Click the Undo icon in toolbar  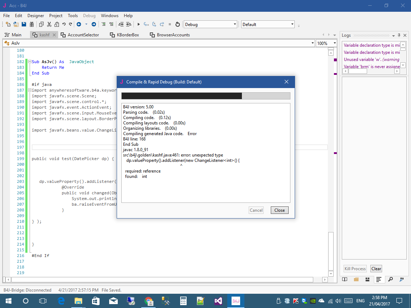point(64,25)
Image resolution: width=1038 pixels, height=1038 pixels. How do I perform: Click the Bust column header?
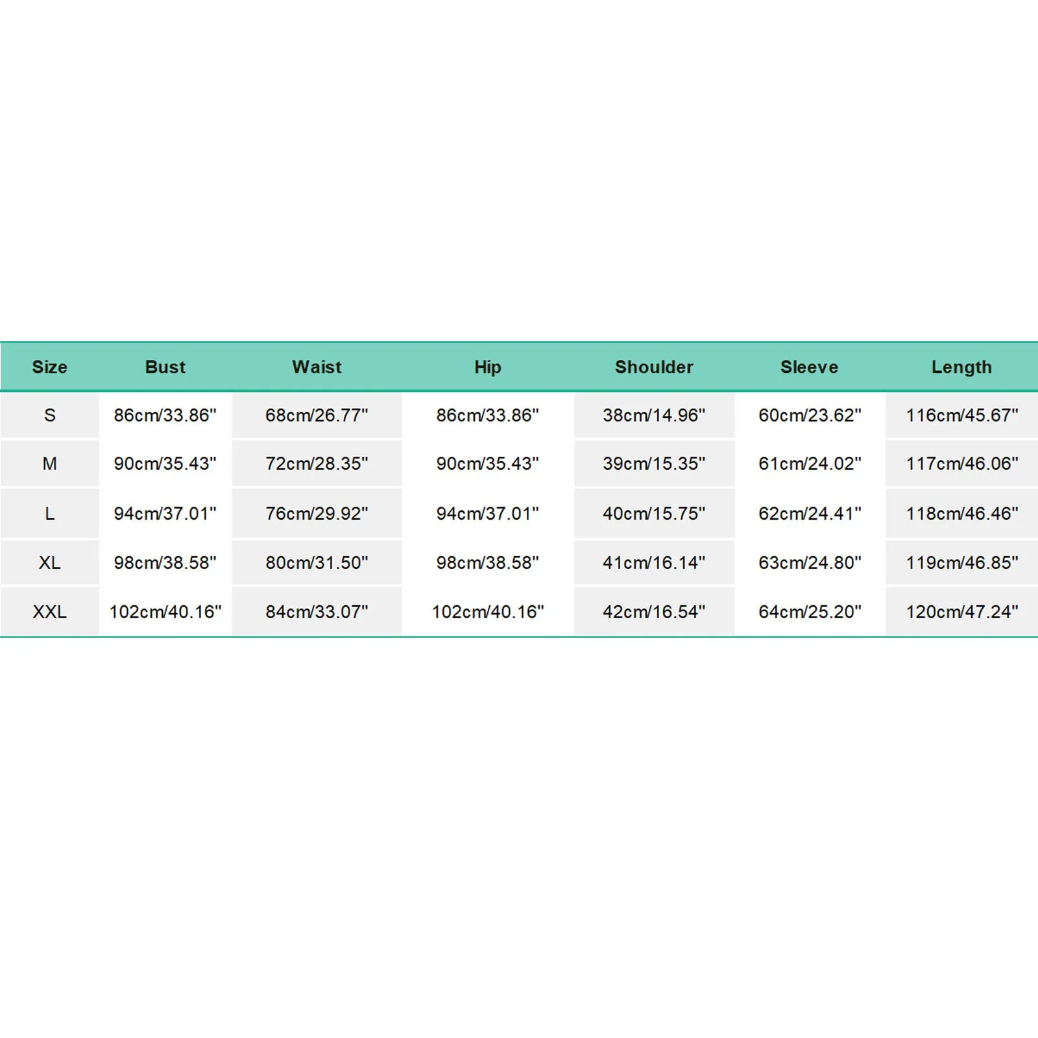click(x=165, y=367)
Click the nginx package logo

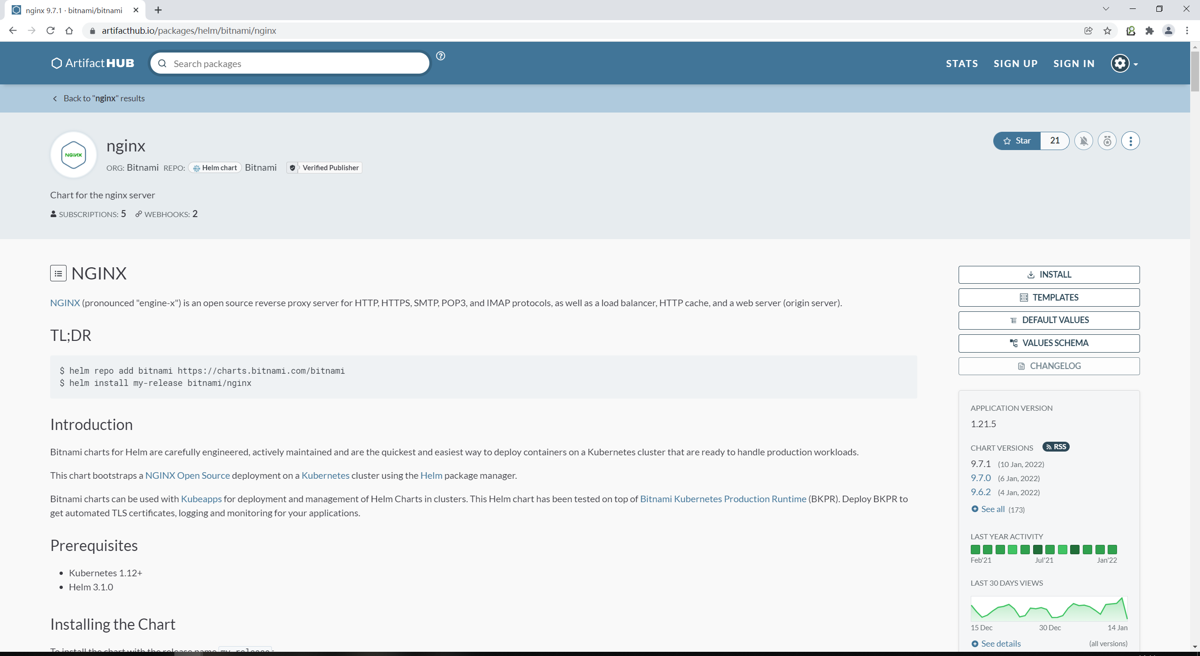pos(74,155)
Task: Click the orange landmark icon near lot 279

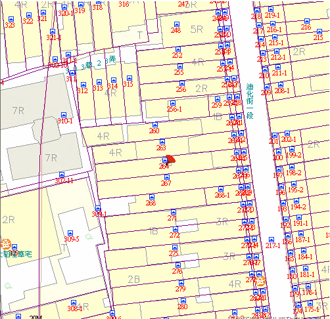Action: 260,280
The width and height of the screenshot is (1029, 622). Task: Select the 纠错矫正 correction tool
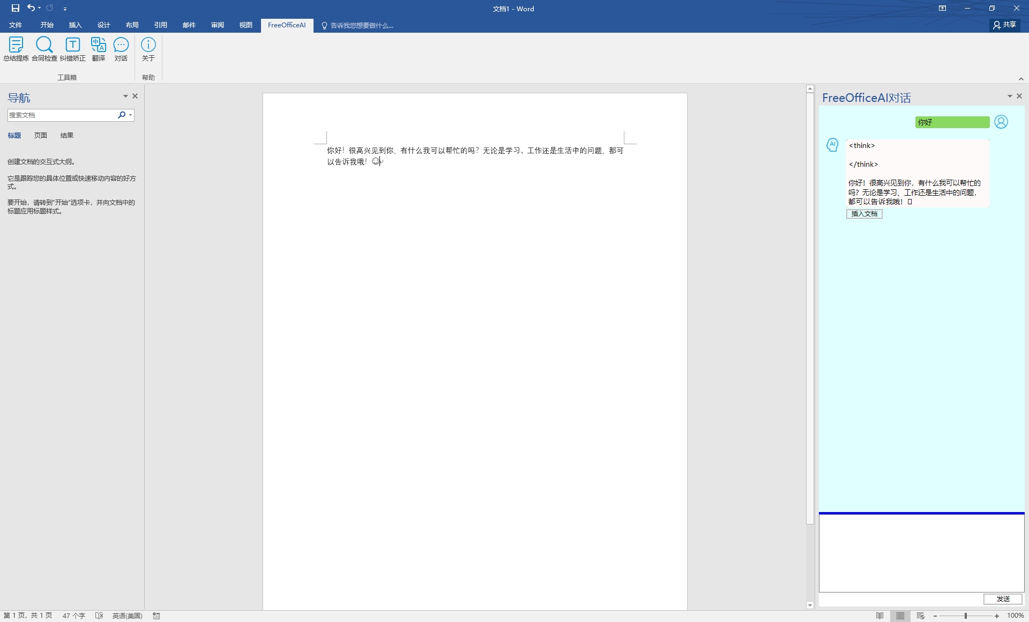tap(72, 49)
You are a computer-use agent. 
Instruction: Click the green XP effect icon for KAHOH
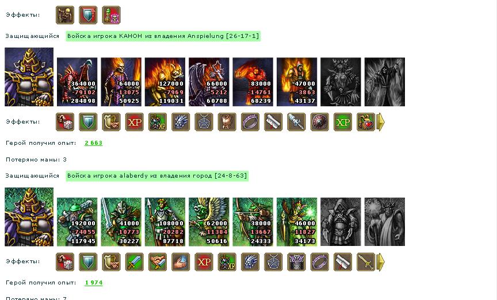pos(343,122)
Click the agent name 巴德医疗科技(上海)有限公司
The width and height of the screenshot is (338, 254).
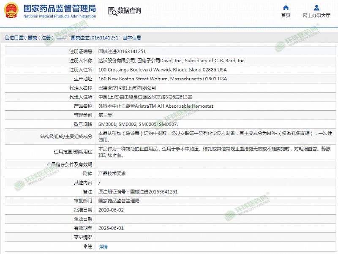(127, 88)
────
Work to do:
Present the data from the line holding "You are a computer-use agent." through the end of the data, inclusive, as a Markdown table with the columns Row and Data line, skipping blank lines and leaving out the pictures.

Correct answer:
| Row | Data line |
|---|---|
| 1 | You are a computer-use agent.  |
| 2 | Instruction: Click the green XP effect icon for KAHOH |
| 3 | pos(343,122) |
| 4 | Click the agent name 巴德医疗科技(上海)有限公司 |
| 5 | The width and height of the screenshot is (338, 254). |
| 6 | (127, 88) |